> **ZADANIE PISEMNE**
Czy możesz zwrócić bez żadnych zmian wiersze poniższych wpisów od wiersza zawierającego „Where should I click to: Click the Annotate” do wiersza zawierającego „click(205, 120)”, łącznie z obydwoma?

> **SUROWE DANE**
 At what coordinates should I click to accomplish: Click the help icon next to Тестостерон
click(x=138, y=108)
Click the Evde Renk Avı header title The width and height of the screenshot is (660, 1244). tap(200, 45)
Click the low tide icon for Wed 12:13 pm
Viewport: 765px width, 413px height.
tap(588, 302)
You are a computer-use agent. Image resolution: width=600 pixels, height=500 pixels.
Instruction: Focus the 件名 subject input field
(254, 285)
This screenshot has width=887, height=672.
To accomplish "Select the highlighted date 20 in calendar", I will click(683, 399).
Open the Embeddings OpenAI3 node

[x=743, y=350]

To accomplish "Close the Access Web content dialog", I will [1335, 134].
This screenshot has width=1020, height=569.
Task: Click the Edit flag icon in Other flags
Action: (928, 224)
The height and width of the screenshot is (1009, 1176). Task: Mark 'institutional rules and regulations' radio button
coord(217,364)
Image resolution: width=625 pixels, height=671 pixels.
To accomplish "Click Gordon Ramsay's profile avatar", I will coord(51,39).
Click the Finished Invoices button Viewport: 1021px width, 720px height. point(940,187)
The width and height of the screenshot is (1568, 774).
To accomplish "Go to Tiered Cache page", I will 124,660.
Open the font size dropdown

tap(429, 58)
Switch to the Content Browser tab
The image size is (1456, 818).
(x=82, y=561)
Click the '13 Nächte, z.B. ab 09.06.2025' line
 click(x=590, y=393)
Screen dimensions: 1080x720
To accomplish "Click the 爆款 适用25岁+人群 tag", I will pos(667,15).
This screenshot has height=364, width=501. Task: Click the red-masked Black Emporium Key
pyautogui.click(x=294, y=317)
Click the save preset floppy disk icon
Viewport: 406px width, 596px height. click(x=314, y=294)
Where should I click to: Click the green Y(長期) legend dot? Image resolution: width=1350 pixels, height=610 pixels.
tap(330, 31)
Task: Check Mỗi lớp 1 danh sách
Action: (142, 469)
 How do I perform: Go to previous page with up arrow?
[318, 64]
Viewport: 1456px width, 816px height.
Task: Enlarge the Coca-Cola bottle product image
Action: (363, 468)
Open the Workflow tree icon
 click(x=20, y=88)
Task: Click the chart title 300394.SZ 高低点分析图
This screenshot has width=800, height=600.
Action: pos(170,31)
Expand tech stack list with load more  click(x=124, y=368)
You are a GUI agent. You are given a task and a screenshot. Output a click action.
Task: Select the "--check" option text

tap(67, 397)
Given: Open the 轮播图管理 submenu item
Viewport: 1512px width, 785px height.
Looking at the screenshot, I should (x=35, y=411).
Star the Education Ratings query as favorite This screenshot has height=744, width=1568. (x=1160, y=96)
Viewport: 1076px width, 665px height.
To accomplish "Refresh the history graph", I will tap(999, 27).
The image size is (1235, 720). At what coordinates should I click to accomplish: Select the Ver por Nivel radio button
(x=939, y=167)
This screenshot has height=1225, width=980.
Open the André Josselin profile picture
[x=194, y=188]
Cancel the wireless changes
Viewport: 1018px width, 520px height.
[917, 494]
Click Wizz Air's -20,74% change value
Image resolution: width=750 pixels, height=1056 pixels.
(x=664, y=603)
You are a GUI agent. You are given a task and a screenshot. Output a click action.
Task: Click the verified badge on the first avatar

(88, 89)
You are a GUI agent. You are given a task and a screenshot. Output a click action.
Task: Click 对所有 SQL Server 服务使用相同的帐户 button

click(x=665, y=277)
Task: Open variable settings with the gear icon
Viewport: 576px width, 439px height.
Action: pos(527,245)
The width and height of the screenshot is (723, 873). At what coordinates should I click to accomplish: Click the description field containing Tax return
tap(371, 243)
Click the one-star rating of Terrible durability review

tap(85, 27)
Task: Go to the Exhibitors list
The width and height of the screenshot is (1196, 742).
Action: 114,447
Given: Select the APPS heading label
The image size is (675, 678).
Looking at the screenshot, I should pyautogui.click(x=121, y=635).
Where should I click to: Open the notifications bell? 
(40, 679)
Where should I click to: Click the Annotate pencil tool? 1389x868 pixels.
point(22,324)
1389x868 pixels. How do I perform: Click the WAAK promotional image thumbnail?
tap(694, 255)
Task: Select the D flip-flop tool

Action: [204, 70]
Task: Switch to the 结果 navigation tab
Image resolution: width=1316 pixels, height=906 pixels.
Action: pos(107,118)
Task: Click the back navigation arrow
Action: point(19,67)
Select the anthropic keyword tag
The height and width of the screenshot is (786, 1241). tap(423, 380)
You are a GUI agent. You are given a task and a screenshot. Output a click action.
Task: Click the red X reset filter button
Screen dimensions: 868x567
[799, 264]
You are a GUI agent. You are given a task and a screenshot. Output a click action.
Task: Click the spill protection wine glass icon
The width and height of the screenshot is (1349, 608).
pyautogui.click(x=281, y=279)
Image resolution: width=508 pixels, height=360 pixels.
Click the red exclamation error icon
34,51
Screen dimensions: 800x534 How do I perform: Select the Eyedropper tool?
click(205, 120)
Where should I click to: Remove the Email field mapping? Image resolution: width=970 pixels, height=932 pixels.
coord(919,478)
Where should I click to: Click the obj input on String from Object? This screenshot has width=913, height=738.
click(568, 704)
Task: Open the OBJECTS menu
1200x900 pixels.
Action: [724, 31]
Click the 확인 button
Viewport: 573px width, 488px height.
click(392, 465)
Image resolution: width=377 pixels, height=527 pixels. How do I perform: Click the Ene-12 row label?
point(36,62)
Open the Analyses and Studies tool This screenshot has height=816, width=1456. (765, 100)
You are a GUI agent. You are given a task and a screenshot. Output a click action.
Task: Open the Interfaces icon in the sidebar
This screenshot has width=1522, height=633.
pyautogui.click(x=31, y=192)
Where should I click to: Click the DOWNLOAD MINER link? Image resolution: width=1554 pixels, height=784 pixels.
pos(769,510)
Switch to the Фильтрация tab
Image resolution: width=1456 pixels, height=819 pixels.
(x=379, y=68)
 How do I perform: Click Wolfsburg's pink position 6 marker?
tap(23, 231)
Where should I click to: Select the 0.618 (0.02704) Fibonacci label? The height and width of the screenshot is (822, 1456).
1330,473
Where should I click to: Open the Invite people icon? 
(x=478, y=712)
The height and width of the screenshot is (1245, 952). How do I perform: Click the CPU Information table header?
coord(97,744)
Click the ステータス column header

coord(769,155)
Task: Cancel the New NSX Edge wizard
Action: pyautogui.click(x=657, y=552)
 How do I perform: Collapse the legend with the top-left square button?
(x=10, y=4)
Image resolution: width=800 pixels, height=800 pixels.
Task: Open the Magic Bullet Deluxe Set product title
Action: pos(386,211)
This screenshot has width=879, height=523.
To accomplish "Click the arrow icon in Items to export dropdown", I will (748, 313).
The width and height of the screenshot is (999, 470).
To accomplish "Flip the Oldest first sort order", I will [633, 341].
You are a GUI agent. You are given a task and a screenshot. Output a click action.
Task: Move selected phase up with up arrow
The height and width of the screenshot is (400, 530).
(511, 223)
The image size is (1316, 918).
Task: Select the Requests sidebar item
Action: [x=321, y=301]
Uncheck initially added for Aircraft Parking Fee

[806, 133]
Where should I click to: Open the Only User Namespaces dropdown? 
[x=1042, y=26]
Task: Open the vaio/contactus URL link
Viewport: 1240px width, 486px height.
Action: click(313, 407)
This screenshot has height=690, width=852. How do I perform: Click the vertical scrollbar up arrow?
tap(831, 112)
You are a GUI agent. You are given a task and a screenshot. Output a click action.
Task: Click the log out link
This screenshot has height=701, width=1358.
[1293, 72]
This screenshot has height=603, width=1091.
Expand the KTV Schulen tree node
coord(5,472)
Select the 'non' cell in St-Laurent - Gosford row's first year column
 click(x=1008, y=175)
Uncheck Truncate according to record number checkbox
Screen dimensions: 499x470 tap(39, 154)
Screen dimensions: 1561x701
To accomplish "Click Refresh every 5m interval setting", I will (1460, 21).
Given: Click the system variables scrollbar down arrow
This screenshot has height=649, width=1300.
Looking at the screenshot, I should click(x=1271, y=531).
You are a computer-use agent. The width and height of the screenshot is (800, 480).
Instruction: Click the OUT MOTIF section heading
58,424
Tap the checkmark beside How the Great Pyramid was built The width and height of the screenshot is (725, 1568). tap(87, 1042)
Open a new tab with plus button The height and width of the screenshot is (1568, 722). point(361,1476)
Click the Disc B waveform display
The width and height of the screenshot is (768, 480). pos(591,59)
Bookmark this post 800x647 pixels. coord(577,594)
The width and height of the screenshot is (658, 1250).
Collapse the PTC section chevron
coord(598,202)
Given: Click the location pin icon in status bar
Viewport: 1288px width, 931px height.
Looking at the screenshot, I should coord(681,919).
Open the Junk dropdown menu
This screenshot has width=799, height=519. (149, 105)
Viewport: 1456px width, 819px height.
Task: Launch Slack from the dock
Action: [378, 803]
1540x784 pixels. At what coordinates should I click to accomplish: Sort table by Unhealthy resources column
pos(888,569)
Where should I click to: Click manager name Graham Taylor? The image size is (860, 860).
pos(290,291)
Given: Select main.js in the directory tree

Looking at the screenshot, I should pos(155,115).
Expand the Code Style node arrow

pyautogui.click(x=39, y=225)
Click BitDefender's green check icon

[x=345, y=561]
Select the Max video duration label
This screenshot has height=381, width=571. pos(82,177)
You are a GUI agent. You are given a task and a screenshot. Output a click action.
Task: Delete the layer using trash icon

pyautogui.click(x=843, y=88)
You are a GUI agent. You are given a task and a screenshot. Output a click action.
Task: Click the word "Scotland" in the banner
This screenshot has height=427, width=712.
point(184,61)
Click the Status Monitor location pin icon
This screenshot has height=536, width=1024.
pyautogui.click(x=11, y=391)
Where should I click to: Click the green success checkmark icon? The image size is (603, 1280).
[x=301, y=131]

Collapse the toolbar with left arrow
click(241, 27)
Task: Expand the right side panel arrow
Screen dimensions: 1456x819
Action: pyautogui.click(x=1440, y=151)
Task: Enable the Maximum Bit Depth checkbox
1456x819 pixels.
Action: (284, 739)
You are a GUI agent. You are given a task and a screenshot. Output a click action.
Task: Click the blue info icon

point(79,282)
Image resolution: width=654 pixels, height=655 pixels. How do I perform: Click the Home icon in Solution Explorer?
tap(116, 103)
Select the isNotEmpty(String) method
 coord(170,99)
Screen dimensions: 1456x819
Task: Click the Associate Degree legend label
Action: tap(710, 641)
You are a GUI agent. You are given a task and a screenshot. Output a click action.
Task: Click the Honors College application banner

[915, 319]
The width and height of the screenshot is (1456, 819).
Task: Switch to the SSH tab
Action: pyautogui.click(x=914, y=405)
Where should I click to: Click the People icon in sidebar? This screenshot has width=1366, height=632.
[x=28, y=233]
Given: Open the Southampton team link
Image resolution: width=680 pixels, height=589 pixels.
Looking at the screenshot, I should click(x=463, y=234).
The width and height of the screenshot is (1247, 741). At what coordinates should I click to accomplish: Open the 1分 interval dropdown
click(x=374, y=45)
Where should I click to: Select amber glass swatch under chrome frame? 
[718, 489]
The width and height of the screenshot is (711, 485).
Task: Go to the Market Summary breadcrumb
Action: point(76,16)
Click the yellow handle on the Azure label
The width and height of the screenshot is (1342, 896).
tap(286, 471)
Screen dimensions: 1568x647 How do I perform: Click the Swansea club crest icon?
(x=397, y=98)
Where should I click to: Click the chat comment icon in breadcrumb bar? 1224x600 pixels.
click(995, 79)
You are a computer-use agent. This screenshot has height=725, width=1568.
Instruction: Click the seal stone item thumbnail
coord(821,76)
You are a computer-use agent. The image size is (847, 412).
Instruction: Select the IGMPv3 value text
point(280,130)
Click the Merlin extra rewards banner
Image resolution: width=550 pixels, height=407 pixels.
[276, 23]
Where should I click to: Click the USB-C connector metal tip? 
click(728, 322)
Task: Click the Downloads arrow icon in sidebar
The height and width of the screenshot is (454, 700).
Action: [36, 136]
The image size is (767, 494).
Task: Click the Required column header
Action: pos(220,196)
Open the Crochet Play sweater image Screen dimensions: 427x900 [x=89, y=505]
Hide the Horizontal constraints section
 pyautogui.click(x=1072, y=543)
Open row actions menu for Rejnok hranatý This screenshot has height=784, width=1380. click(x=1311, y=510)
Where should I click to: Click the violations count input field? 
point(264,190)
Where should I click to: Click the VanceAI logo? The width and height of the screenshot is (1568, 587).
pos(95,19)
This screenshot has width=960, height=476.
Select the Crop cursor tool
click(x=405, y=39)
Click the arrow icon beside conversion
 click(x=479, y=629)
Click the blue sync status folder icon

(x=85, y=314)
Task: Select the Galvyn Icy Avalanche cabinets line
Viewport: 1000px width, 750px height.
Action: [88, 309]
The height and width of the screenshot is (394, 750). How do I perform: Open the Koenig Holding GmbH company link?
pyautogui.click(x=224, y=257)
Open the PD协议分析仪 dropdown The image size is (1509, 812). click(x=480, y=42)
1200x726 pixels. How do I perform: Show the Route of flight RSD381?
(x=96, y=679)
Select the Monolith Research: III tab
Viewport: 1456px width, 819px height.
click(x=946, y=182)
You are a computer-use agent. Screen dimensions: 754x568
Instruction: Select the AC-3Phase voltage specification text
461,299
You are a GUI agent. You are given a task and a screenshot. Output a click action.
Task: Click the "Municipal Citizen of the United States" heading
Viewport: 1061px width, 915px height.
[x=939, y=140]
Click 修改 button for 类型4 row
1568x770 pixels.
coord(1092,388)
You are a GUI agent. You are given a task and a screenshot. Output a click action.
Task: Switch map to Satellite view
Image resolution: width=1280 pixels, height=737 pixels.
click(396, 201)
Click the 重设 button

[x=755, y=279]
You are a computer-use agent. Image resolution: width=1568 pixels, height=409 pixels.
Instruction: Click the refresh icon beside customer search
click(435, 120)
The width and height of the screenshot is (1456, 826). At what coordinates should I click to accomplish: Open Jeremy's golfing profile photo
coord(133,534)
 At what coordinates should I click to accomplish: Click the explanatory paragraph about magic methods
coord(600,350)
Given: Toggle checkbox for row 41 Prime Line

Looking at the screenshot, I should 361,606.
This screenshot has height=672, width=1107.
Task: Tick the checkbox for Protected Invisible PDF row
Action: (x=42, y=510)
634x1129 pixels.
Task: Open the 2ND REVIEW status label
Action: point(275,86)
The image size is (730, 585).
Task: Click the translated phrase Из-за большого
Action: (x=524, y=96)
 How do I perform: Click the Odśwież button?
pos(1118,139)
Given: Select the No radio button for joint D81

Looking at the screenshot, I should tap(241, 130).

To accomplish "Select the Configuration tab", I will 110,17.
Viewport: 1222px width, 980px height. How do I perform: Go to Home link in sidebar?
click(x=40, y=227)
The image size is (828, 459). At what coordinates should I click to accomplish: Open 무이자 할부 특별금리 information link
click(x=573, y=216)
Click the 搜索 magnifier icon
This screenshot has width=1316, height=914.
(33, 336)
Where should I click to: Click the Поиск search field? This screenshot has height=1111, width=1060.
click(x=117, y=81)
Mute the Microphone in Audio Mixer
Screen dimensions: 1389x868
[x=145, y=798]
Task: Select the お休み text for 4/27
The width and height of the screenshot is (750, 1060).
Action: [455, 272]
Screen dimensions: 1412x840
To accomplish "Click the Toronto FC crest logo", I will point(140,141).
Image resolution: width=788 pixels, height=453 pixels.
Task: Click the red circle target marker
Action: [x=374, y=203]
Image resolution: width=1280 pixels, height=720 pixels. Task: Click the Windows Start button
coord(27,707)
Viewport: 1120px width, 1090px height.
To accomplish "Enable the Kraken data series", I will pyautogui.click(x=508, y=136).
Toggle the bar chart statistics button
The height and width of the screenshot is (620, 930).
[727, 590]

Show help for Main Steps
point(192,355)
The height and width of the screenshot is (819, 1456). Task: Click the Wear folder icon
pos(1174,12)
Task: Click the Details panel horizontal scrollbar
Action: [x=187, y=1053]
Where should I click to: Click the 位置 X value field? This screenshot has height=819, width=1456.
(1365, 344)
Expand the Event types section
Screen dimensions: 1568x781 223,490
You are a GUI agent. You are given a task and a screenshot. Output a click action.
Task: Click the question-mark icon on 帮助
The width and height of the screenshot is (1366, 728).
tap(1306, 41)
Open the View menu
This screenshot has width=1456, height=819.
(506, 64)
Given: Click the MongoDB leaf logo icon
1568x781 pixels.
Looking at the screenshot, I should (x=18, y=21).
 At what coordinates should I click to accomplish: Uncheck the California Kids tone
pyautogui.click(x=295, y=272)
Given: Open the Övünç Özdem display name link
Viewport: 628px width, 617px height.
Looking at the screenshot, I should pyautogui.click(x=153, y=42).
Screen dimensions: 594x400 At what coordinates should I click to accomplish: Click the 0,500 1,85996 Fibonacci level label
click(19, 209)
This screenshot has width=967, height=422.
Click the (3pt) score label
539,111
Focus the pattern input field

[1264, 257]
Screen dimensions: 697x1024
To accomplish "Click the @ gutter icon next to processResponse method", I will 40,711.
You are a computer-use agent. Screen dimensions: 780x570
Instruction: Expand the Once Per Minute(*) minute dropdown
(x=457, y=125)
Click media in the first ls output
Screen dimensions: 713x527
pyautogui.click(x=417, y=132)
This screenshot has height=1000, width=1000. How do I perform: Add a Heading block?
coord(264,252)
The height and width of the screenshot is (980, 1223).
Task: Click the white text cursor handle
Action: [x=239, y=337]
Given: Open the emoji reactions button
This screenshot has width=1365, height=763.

> **WYNIK ZADANIA**
Where should I click to: Click the Annotate pencil tool? 1389x868 pixels.
point(22,324)
1389x868 pixels. How do I perform: Click the WAAK promotional image thumbnail?
tap(694, 255)
Task: Select the D flip-flop tool

Action: [204, 70]
Task: Switch to the 结果 navigation tab
Image resolution: width=1316 pixels, height=906 pixels.
Action: pos(107,118)
Task: Click the back navigation arrow
Action: point(19,67)
Select the anthropic keyword tag
The height and width of the screenshot is (786, 1241). tap(423, 380)
You are a GUI agent. You are given a task and a screenshot. Output a click action.
Task: Click the red X reset filter button
Screen dimensions: 868x567
[799, 264]
You are a GUI agent. You are given a task and a screenshot. Output a click action.
Task: Click the spill protection wine glass icon
The width and height of the screenshot is (1349, 608).
pyautogui.click(x=281, y=279)
Image resolution: width=508 pixels, height=360 pixels.
Click the red exclamation error icon
34,51
Screen dimensions: 800x534 How do I perform: Select the Eyedropper tool?
click(205, 120)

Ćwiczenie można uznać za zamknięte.